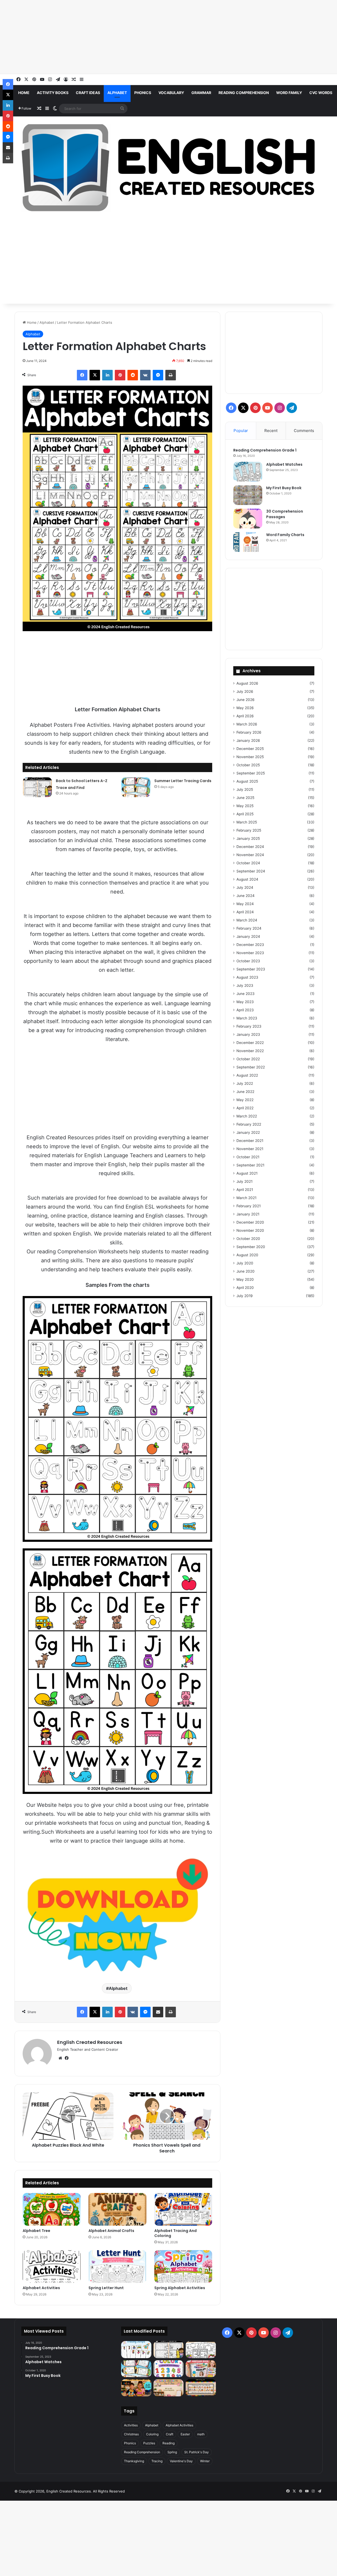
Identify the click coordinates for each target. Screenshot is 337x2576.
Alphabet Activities (41, 2287)
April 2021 (244, 1190)
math (201, 2434)
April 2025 (245, 814)
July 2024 (244, 887)
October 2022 (248, 1059)
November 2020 (250, 1230)
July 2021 (244, 1181)
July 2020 (244, 1263)
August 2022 (247, 1075)
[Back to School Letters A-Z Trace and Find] (37, 787)
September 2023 (250, 969)
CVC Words (320, 92)
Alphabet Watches (284, 464)
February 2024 (248, 928)
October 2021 (247, 1157)
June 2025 (245, 798)
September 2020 (250, 1247)
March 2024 (246, 920)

****

* WHAT YOU NEED TO DO: An exact copy of the records above is required, leaving out the pictures.

* RESPONSE AREA:
Identify the click coordinates for each target. Screenshot is 337x2576.
Alphabet Activities (41, 2287)
April 2021 (244, 1190)
math (201, 2434)
April 2025 (245, 814)
July 2024 (244, 887)
October 2022 (248, 1059)
November 2020 (250, 1230)
July 2021 (244, 1181)
July 2020 (244, 1263)
August 2022 (247, 1075)
[Back to School Letters A-Z Trace and Find] (37, 787)
September 2023 (250, 969)
CVC Words (320, 92)
Alphabet Watches (284, 464)
February 2024 (248, 928)
October 2021 (247, 1157)
June 2025 (245, 798)
September 2020 (250, 1247)
March 2024 (246, 920)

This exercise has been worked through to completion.